Pour revenir à la problématique de la compil, la recherche de la difficulté intrinsèque de chaque problème est vaine. Une étude plus approfondie et mieux documentée des conditions d'apprentissage et d'évaluation est incontournable. Il n'y a pas d'absolu à la difficulté rencontrée en enseignement des mathématiques, tout est question de contexte et de dosage. A la suite vient effectivement la difficulté du problème à résoudre. Si les enfants vietnamiens sont habitués à résoudre le type de problème posé, il reste sans doute difficile, mais si les élèves n'ont jamais traité d'exercices de ce type, il est tout simplement infaisable! Depuis quand, difficile, infaisable et traumatisant sont-ils des synonymes en français? J'ai encore du louper une réforme.
Il serait dans tous les cas plus "professionnel" et plus honnête intellectuellement, de parler de potentielle inadaptation des sujets posés, qui ont en effet pu amener à un traumatisme chez les élèves ( et leurs parents) en voyant que qu'ils apparaissaient dans leur évalutaion.
Il me semble, toutes choses égales par ailleurs, que le problème du zèbre et du crocodile, soit le moins difficile des trois, la réponse aux deux premières questions étant presque immédiate. La troisième fait appel à une technique très usuelle. Pour ce qui est des deux autres exercices, tout dépend de l'entrainement préalable des élèves, mais ils me paraissent quand même ardus et relèvent sans doute plus de problèmes de type "Concours", Olympiades et compétitions mathématiques que d'exercices d'évaluation standardisés.
Je vous renvoie en passant à mon "traumatisme" personnel qui n'a pas fait la Une des médias de l'époque... Et pourtant!

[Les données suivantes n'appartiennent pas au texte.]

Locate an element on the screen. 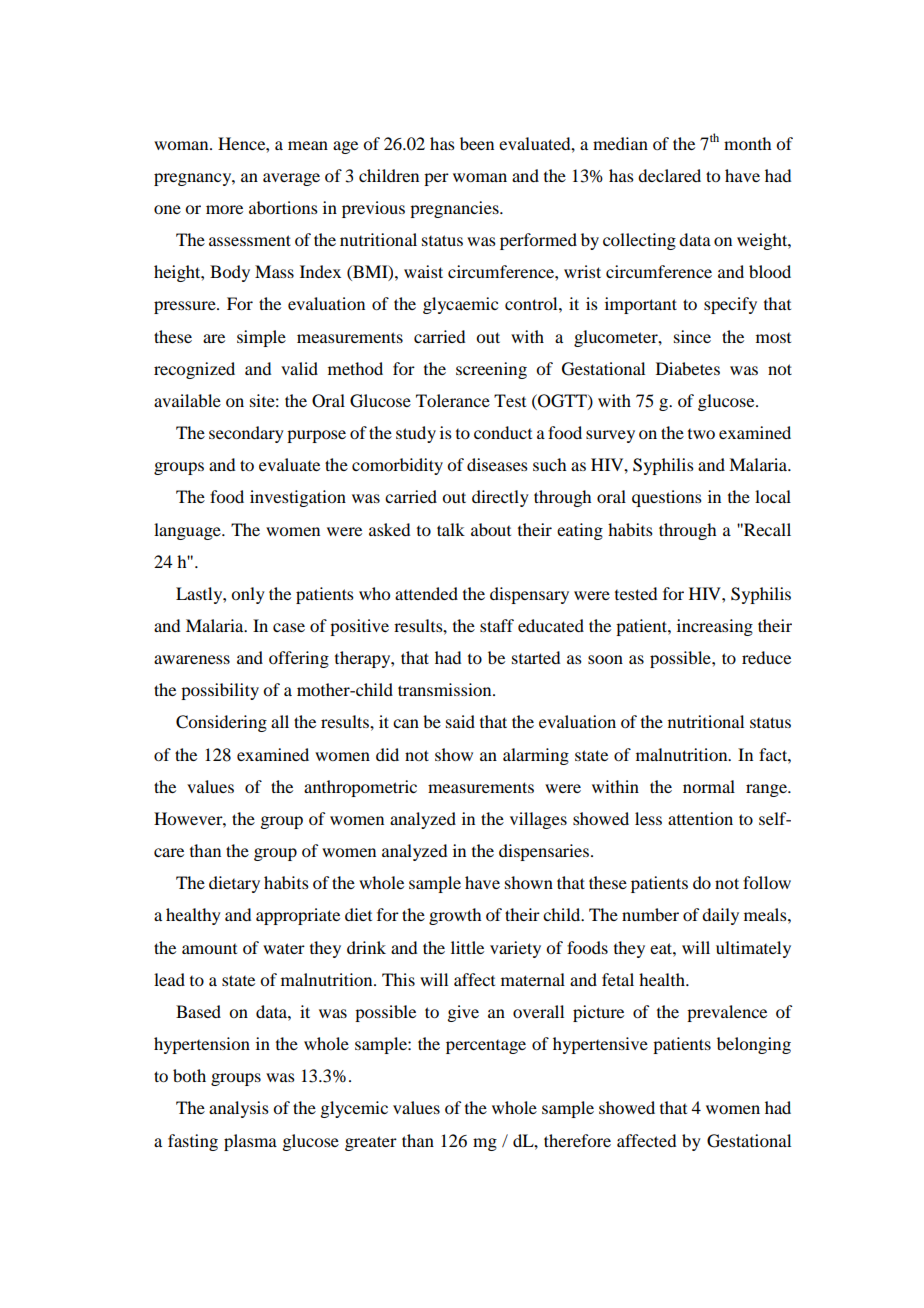 The height and width of the screenshot is (1308, 924). awareness is located at coordinates (192, 659).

Remarquez le nombre de questions des exercices 1 et 2 ( une heure de travail pour chacun!). A cette époque ce n'était pas la question qui était traumatisante mais plutôt son absence! Question d'époque.
Commentaires
Brillante critique sur l'engouement médiatique, elle soulève les réels enjeux de l'enseignement des mathématiques où les élèves actuels apprennent une réflexion type, plutôt que d'apprendre à bâtir cette dernière. Si changement de cette mentalité il y a, difficile à construire cette réforme sera...pour tous les protagonistes (éducation nationale, professeurs et leurs élèves).